I had no idea that it would be this hard—not excruciating—but I’m aware of footcare and muscles each kilometer.
It makes me wonder at the miracle of survival and of the many angels on the road. Paulina, a stranger invited me to dance. I managed one dance and late that night she gave me the ‘second skin’ formula my blister needed. Nestor had the iodine, Susan soaked my feet.
The Camino is a spiritual walk, as well as geographical and historical journey. We Left Estella where the wine bodega of Irache on the outskirts of town had an open tap of red wine on its stone outer wall! How cool is that? Many filled their bottles but I just had a sip. It is reputed to fortify all pilgrims to make the trip. It made a real testament to the hundreds of vineyards we walk past.

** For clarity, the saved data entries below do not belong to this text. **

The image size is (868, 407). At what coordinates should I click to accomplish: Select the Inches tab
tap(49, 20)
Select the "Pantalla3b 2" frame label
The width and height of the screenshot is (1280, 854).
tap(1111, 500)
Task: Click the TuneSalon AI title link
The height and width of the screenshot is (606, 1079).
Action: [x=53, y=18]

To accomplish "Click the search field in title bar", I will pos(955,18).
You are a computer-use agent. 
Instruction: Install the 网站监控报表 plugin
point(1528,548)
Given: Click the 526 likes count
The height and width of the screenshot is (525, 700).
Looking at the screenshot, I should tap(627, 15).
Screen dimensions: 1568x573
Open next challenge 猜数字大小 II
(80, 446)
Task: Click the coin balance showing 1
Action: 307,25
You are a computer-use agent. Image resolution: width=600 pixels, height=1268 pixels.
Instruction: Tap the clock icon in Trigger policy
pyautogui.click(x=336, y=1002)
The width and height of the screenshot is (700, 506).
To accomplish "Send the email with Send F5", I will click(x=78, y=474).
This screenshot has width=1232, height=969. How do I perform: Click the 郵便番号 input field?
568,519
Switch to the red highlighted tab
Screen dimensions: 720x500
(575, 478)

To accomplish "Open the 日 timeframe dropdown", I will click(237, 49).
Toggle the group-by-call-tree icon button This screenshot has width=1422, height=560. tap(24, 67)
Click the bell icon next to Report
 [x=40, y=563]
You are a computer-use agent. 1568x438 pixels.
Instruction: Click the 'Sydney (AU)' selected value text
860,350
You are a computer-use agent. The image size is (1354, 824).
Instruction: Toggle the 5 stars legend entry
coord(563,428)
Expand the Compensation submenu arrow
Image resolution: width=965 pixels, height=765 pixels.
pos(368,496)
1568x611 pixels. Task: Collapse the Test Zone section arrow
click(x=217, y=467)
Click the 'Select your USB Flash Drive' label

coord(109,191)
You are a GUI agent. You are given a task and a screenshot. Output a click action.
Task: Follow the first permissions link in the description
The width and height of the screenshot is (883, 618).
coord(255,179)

The Walk or the Via Lactea (the Milky Way) is filled with miracles. We pass many ruins with signs saying they were hospitals for pilgrims. In Medival times the French encouraged the Walk and many who were sick, abandoned or just wanted to break out of their confines would travel the Way for months. Of the 7 million living in Europe in the Middle Ages, it’s estimated that 500,000 walked the Camino.
Many stories of healings there are lost with the ruins. We saw a church at San Juan de Ortega constructed so that on the equinox the sunlight of the setting sun falls directly on the Virgen in a scene of the Anunciation. To pray there at that exact time helps restore fertility to any who are infertile. Queen Isabel of Castile when childless came here in 1477 and later conceived a child. Many lives are restored on the Camino. Who am I to doubt them?
For me I am learning new strengths that I never knew of. It’s breezy and cool for most of the morning walk. I have my sprained foot taped up. We stop around noon for a snack of paella or cheese and apple. But the last 5-10k of the day deplete me. What is the lesson? I feel like a small ray of light with nothing to offer but movement and love for the beauty around me. I’m not a mother, therapist, leader, not even a Quaker. I’m just pure energy hoping my footprints can hallow the earth somehow. The end of the walk comes about 3pm and I lay with my pack on a bunk bed. Relief. Smiles of fellow pilgrims greet me. The work was not my feet, it was the stripping away and joy in just a hot shower. Simple lessons in gratitude is miraculous for me.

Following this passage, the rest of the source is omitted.